[Extract to read]

In sum, our results suggest that social life outside work might contribute to WA independently of the age of the worker. However, younger and older employees differed in the estimated relationship between physical activity and WA: whereas physical fitness played an important role for WA in middle-aged adults, this was not the case in older employees. Finally, cognitive functions seem to play a less important role for WA in middle-aged and older adults. This may be partly due to specific physical and work-related components captured by the WAI that do not share variance with the measures of cognitive functions. Alternatively, traditional psychometric tests are not diagnostically conclusive with respect to work-related questions and more ecologically valid instruments should be used to assess cognition in working life.


There are some limitations that need to be considered when interpreting the present results. The first limitation refers to the cross-sectional data that do not allow for drawing causal conclusions. While the causal directions proposed and tested in the current study are consistent with findings of prior laboratory experiments, different research methodologies (e.g., longitudinal field research) would be beneficial to confirm the invariance of the findings of this study. It should be noted here that the Dortmund Vital Study is designed as a longitudinal study, which will facilitate such an analysis in the future. Second, our findings may not be generalizable to the general working population as the sample was mainly composed of white-collar workers with a predominantly mental workload. It remains unclear if the influence of fitness, cognition, and social life on WA is modulated by the type of work a person performs.

[/Extract to read]
[Material supplied]

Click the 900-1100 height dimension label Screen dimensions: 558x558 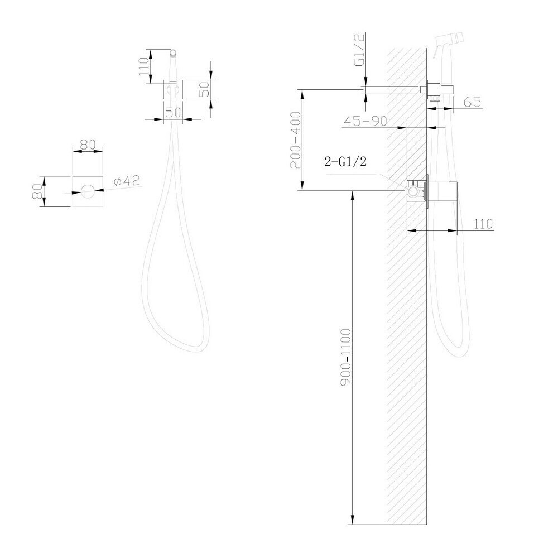(x=345, y=357)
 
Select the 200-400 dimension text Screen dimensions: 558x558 (x=295, y=140)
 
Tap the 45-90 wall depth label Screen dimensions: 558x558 (x=365, y=121)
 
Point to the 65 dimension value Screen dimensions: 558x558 (x=473, y=102)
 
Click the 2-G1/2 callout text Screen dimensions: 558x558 (x=345, y=162)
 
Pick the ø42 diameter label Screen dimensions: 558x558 (x=127, y=181)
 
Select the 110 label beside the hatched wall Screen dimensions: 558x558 (x=483, y=224)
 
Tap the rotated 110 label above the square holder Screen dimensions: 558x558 (x=144, y=66)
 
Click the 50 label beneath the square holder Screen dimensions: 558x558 (x=174, y=113)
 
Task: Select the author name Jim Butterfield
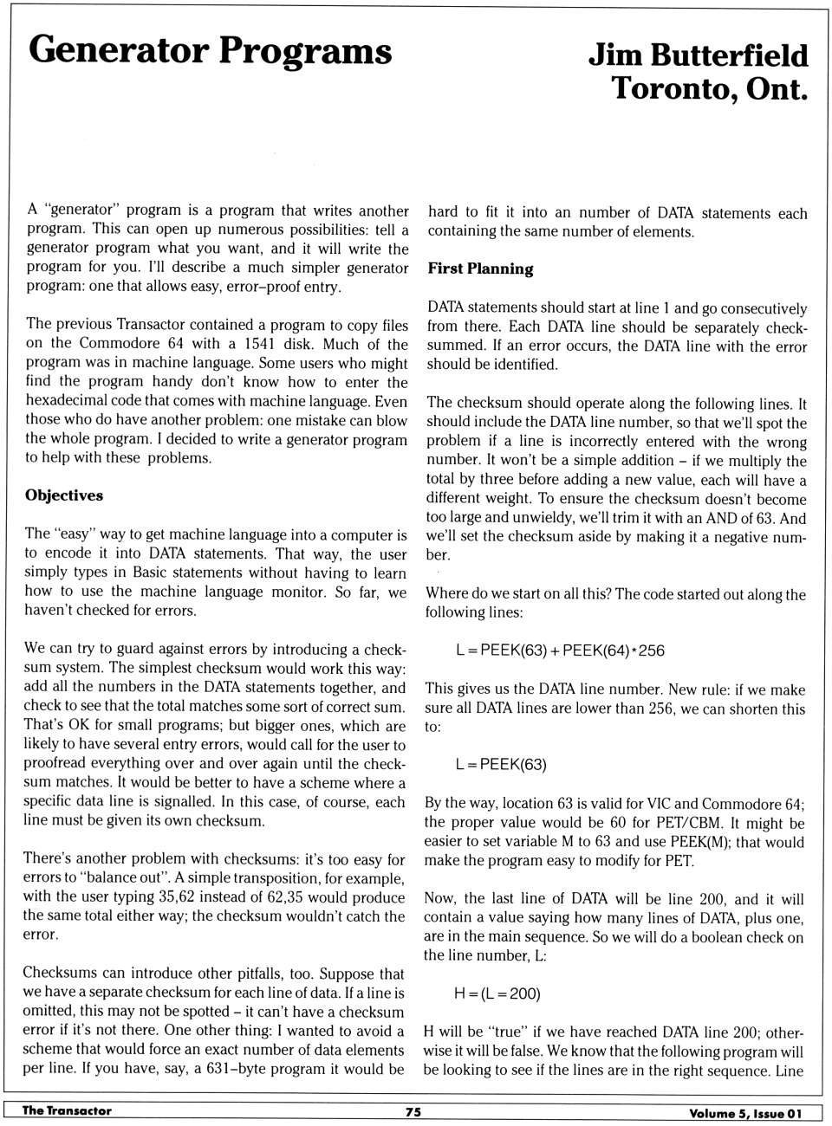698,55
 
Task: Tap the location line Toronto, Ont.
709,88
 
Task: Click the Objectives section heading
64,495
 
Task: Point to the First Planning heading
480,269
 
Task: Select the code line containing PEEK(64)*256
560,650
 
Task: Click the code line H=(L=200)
497,993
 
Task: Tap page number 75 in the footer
413,1111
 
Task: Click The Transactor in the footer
67,1110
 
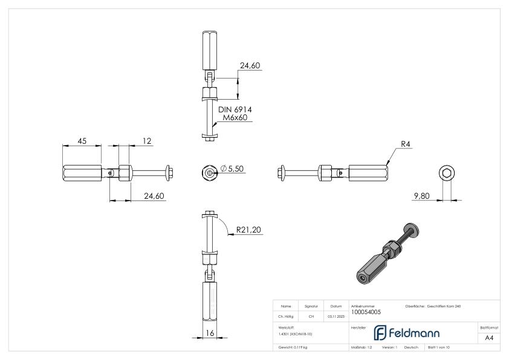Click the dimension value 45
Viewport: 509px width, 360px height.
coord(82,141)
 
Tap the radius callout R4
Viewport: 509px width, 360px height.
coord(406,144)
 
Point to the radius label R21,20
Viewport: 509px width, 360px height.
coord(250,230)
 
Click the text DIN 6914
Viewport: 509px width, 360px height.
coord(236,109)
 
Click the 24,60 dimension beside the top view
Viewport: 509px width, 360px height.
coord(251,66)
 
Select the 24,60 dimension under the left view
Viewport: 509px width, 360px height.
coord(154,196)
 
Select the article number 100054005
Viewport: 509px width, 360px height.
coord(366,312)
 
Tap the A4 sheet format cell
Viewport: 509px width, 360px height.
coord(489,338)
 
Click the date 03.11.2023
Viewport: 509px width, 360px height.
coord(336,316)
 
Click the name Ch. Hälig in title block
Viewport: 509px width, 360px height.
coord(286,316)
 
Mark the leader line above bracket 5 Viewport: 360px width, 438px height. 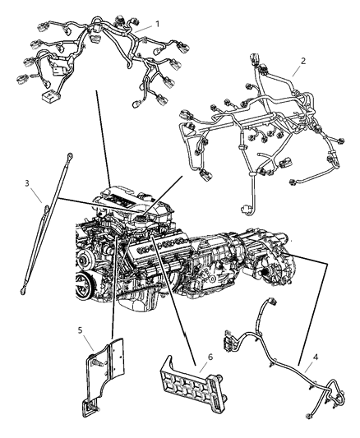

[/Material supplied]

* **Required actions**:
**a.** Translate this sentence from the study discussion into Spanish: "The first limitation refers to the cross-sectional data that do not allow for drawing causal conclusions."
**b.** Answer these questions from the study discussion.
(i) In which age group did physical fitness play an important role for WA?
(ii) Which study is designed as a longitudinal study?
(iii) What kind of workers mainly made up the sample?
**c.** Write the next part of the study discussion, picking up after its final sentence.

* **Activity answers**:
**a.** La primera limitación se refiere a los datos transversales, que no permiten extraer conclusiones causales.

**b.**
(i) Middle-aged adults.
(ii) The Dortmund Vital Study.
(iii) White-collar workers with a predominantly mental workload.

**c.**
Finally, while cognitive functions and physical fitness were assessed by objective measurements, some of the variables included in this study are based on self-reporting tools that are associated with limitations such as inaccurate reporting and social desirability bias and might lead to biased estimates of model relationships.

Concluding remarks

According to the results of the study, WA seems to be affected by different factors over the working lifespan. In particular, social activities outside the work and leisure-time physical exercise increase well-being and health and may act as a catalyst for work-associated negative aspects like psychosocial stress or even low work conditions.